Solved with stroller . The answer is yes. Yes as in a definitive, positive, and affirmative yes. Note that if Peter doesn't take $x_6x_7x_8x_9x_{10}$, then he is doomed to eternal death if Basil chooses that number and sets $x_1=x_2=\cdots=x_5=0$ (and of course $x_6=x_7=x_8=x_9=x_{10}=\pi^{1+\frac{2e}{\pi}}$). Now, suppose that Peter does take that number, and now in order to avoid dying in his own trap, Basil will choose $x_5x_7x_8x_9x_{10}$. Now, suppose Peter didn't choose $x_5x_6x_8x_9x_{10}$, which enables Basil to do so. This instantly will doom Peter, as Basil will move in to sweep up that number.
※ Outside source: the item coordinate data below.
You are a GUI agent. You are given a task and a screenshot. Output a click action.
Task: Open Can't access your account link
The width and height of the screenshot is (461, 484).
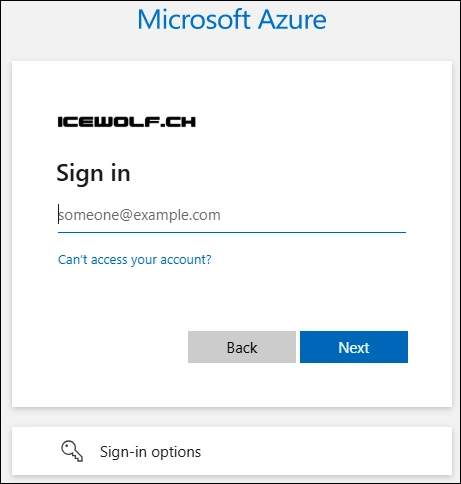(x=135, y=259)
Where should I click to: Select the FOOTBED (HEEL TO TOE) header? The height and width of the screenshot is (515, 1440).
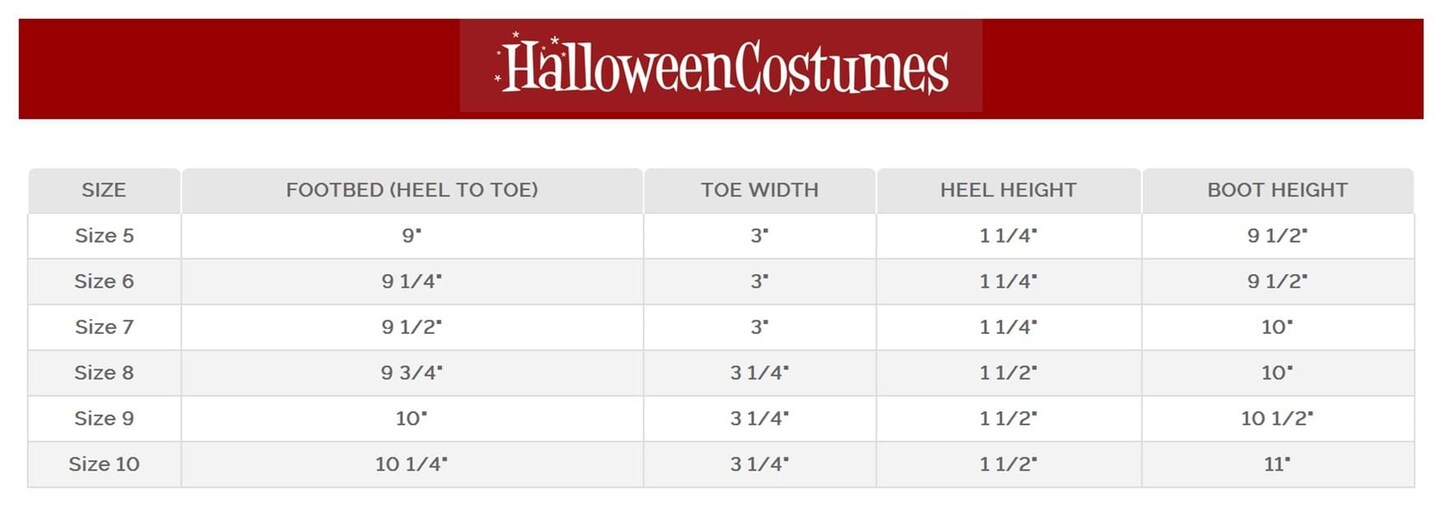pos(412,190)
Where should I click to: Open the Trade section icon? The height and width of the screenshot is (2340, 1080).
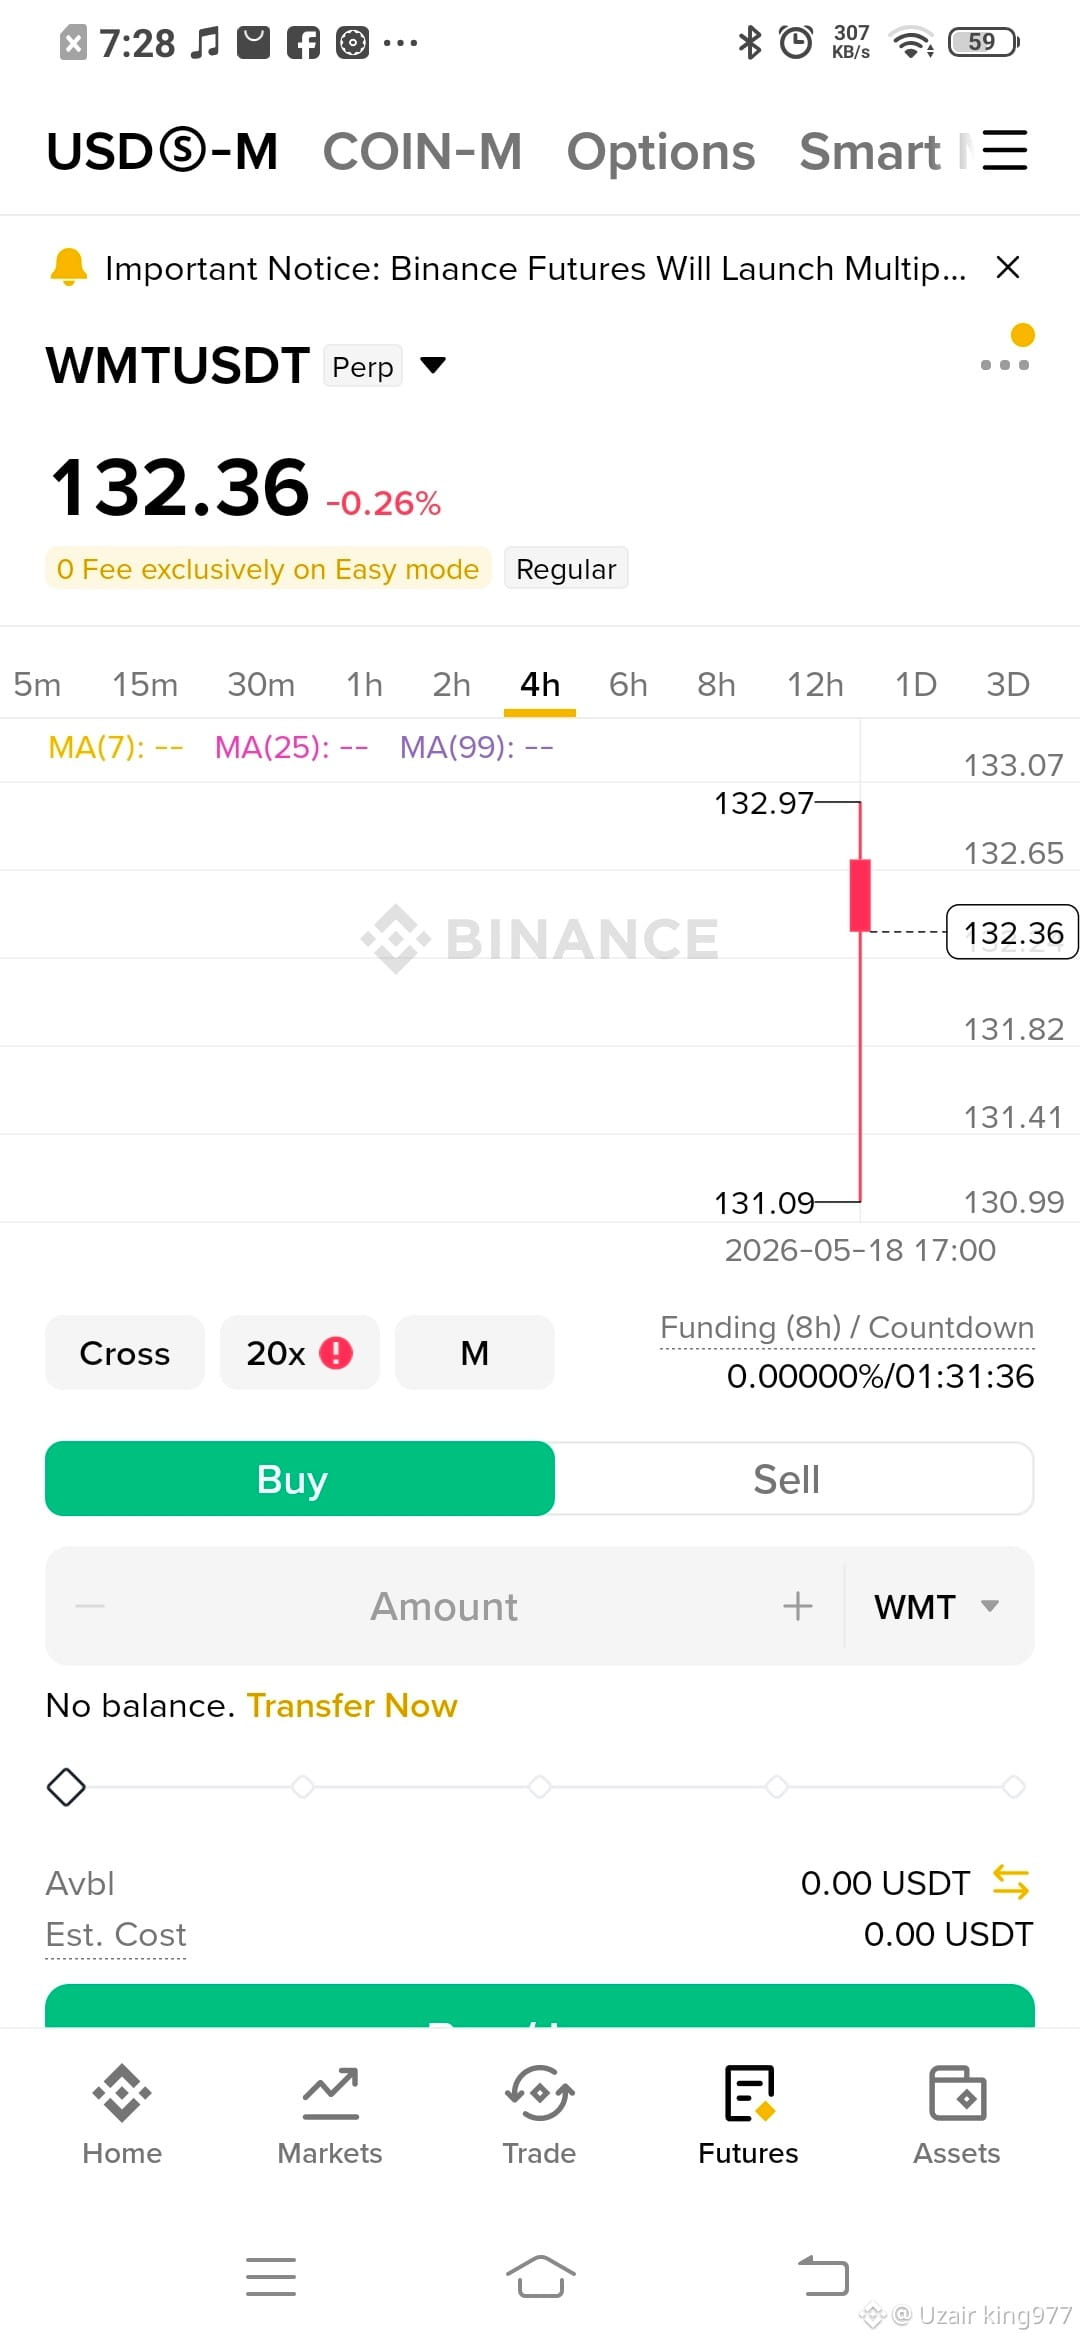(539, 2092)
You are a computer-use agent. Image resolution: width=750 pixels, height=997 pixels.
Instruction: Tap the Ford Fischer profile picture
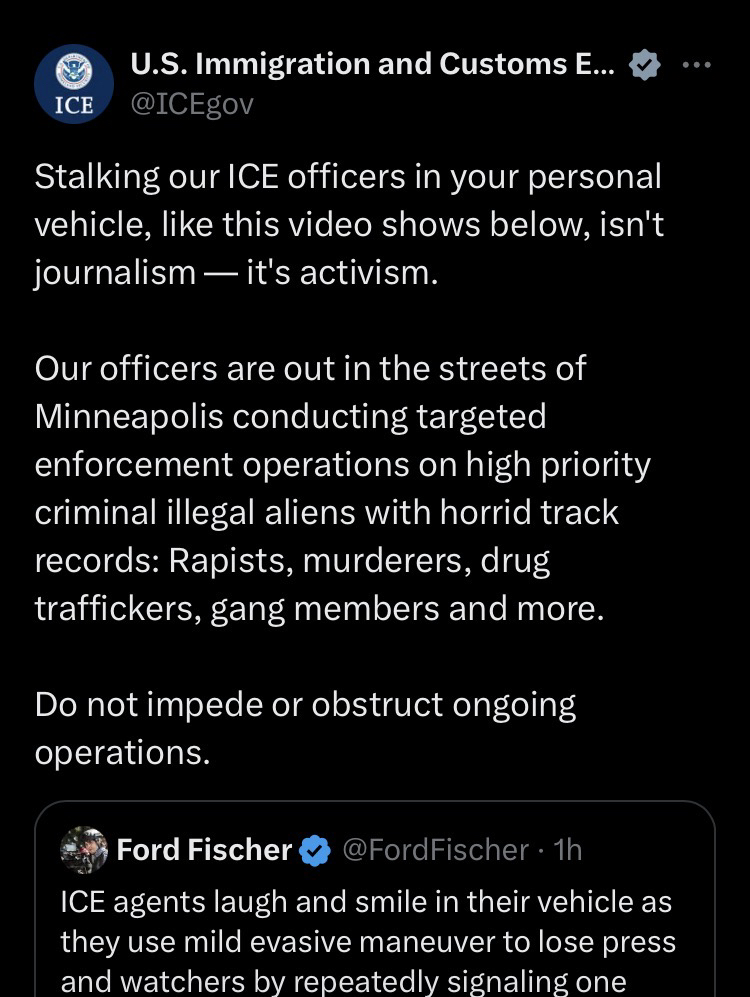click(84, 850)
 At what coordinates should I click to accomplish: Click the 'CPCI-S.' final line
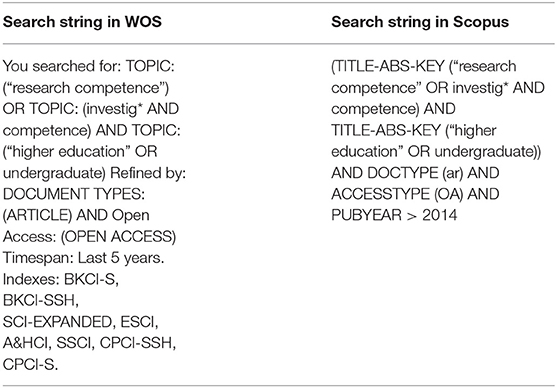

Now Basil will set $x_1=x_2=x_3=x_4=0$, $x_5=x_6=x_7=e$, and $x_8=x_9=x_{10}=\pi^{2\cdot\pi^\pi}$. Noting that $10^{40}\geq x_8\geq 10^{36}$ while $x_7\leq 3$, which indicates that Basil has a product of at least \[x_5x_6x_8x_9x_{10}+x_5x_7x_8x_9x_10\geq 2\cdot e^2\cdot x_8^3\]and Peter has a product of at most \[x_5x_6x_7x_9x_{10}+x_5x_6x_7x_8x_{10}+x_5x_6x_7x_8x_9+x_6x_7x_8x_9x_{10}\leq e^2\cdot x_8^3+\pi\cdot e^3\cdot x_8^2\leq e^2x_8^3+4\cdot 1000\cdot 10^{50}\leq 1.5\cdot e^2\cdot x_8^3\] Thus, Peter is forced to take $x_5x_6x_8x_9x_{10}$. However, we can turn this on him very quickly by taking the $x_4x_7x_8x_9x_{10}$ card, and then setting $x_1=x_2=x_3=0$, $x_4=x_5=x_6=e$, $x_7=x_8=x_9=x_{10}=\pi^{2\cdot \pi^{\pi}}$. Then, Basil has a sum of at least \[x_5x_7x_8x_9x_{10}+x_4x_7x_8x_9x_{10}\geq 2e\cdot x_7^4\]while Peter has a sum of at most (there are only \[x_6x_7x_8x_9x_{10}+17378\cdot x_5x_6x_8x_9x_{10}\leq e\cdot x_7^4+10^6\cdot e^2\cdot x_8^3\leq e\cdot x_7^4+10^{140}\leq 1.5\cdot e\cdot x_7^4\] Thus, no matter what Basil does, he ends up beating Peter. Note to the kids: It's very crucial we chose the numbers as we did - it was important to choose $\pi^{2\cdot \pi^{\pi}}$ and $e$, as otherwise the solution completely fails and falls apart. @below After taking a look at the Riemann Hypothesis, it became apparent we needed to randomly throw in $\pi$s everywhere to make sense. And this turned out to work.

Wow, interesting solution! Can you explain where you got $\pi^{2\cdot \pi^{\pi}}$?